- [Kegiatan Latihan]:
(a) Jawablah pertanyaan berikut berdasarkan kutipan dokumen.
(i) Selain membaca Al-qur’an, apa yang sebaiknya juga dilakukan ketika bertadarus?
(ii) Apa yang menurut kutipan dokumen perlu dibuat untuk membahas kegiatan bulan ramadan lainnya?
(iii) Di beberapa kampus, organisasi mahasiswa pelaksana tutorial berada di bawah bimbingan langsung siapa?
(b) Tuliskan persis bagian kutipan dokumen mulai dari "Kegiatan-kegiatan lain pada" sampai dengan "para dosen PAI.".

- [Kutipan Dokumen]:
Iktikaf dan tadarus Al-qur’an, pada bulan ramadan biasanya ada sejumlah jamaah yang gemar ‘‘menghidupkan’’ masjid dengan beriktikaf dan bertadarus Al-qur’an. Alangkah baiknya jika bertadarus Al-qur’an itu tidak hanyan membaca Al-qur’an saja, tetepi membaca dan mengkaji penjelasan atau terjemahan Al-qur’an.
Kegiatan-kegiatan lain pada bulan ramadan, bulan ramadan adalah bulan yang paling tepat untuk menyelenggarakan berbagai ibadah, pengajaran Islam, dan amal-amal umat Islam. Untuk membahas kegiatan bulan ramadan lainnya kiranya perlu dibuat modul khusus.
Program tutorial atau mentoring keislaman
         Program tutorial atau mentoring keislaman dikampus ada yang dilaksanakan oleh unit kegiatan keagamaan mahasiswa yang langsung berkaitan dengan pelaksanaan kuliah, dan ada juga yang dilaksanakan oleh badan / unit yang bersifat otonom. Di beberapa kampus tutorial dilaksanakan oleh suatu organisasi mahasiswa yang berada dibawah bimbingan langsung koordinator PAI dan para dosen PAI.

- [Data Analisis]:

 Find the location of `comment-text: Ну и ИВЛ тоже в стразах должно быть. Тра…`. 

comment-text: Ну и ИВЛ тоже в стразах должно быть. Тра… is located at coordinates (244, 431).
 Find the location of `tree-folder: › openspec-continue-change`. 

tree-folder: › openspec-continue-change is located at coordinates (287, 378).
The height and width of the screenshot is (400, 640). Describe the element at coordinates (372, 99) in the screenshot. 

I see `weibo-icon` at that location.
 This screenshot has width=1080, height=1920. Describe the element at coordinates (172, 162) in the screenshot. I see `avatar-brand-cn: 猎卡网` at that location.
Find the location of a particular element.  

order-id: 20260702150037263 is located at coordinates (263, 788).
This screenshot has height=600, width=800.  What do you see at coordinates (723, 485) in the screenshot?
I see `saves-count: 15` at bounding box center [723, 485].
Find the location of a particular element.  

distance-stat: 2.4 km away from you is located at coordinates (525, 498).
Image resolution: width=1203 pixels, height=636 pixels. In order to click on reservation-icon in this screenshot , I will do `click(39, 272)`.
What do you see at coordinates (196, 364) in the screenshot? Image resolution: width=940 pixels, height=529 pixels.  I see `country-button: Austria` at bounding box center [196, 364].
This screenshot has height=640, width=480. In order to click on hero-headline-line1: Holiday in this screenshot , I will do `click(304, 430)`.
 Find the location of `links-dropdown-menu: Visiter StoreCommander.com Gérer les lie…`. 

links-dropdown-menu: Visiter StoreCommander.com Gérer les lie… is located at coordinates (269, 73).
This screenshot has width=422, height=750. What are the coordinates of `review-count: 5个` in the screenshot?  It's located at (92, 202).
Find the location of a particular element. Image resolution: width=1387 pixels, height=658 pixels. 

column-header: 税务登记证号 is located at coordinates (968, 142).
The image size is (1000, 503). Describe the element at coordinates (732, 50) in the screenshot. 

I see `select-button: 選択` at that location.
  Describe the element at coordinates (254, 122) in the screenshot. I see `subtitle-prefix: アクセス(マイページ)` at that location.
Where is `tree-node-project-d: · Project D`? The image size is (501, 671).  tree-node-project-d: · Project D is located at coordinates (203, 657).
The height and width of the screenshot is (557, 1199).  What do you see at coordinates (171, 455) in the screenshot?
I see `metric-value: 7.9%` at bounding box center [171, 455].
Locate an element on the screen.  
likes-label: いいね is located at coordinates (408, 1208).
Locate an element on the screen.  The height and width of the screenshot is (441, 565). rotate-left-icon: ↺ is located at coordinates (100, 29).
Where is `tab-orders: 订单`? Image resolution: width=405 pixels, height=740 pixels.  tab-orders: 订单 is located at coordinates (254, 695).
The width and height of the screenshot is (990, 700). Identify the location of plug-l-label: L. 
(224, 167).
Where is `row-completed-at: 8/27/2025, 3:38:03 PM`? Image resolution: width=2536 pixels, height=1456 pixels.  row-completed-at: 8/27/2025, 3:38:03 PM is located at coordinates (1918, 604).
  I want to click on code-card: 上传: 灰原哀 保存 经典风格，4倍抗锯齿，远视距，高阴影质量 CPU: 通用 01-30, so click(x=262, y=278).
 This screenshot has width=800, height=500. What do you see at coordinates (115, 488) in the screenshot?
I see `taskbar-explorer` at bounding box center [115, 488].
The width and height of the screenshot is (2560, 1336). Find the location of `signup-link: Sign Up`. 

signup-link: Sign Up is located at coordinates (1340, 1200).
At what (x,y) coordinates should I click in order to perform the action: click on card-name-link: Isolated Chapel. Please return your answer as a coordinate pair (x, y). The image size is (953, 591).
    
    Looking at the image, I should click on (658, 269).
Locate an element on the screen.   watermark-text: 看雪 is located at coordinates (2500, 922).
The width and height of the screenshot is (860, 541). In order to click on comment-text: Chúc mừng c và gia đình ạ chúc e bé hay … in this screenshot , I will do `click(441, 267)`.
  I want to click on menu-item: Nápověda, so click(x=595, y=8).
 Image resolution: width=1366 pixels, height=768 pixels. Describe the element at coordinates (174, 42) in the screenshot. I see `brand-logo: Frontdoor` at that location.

- [Jawaban Latihan]:
(a)
(i) Membaca dan mengkaji penjelasan atau terjemahan Al-qur’an.
(ii) Modul khusus.
(iii) Koordinator PAI dan para dosen PAI.

(b)
Kegiatan-kegiatan lain pada bulan ramadan, bulan ramadan adalah bulan yang paling tepat untuk menyelenggarakan berbagai ibadah, pengajaran Islam, dan amal-amal umat Islam. Untuk membahas kegiatan bulan ramadan lainnya kiranya perlu dibuat modul khusus.
Program tutorial atau mentoring keislaman
         Program tutorial atau mentoring keislaman dikampus ada yang dilaksanakan oleh unit kegiatan keagamaan mahasiswa yang langsung berkaitan dengan pelaksanaan kuliah, dan ada juga yang dilaksanakan oleh badan / unit yang bersifat otonom. Di beberapa kampus tutorial dilaksanakan oleh suatu organisasi mahasiswa yang berada dibawah bimbingan langsung koordinator PAI dan para dosen PAI.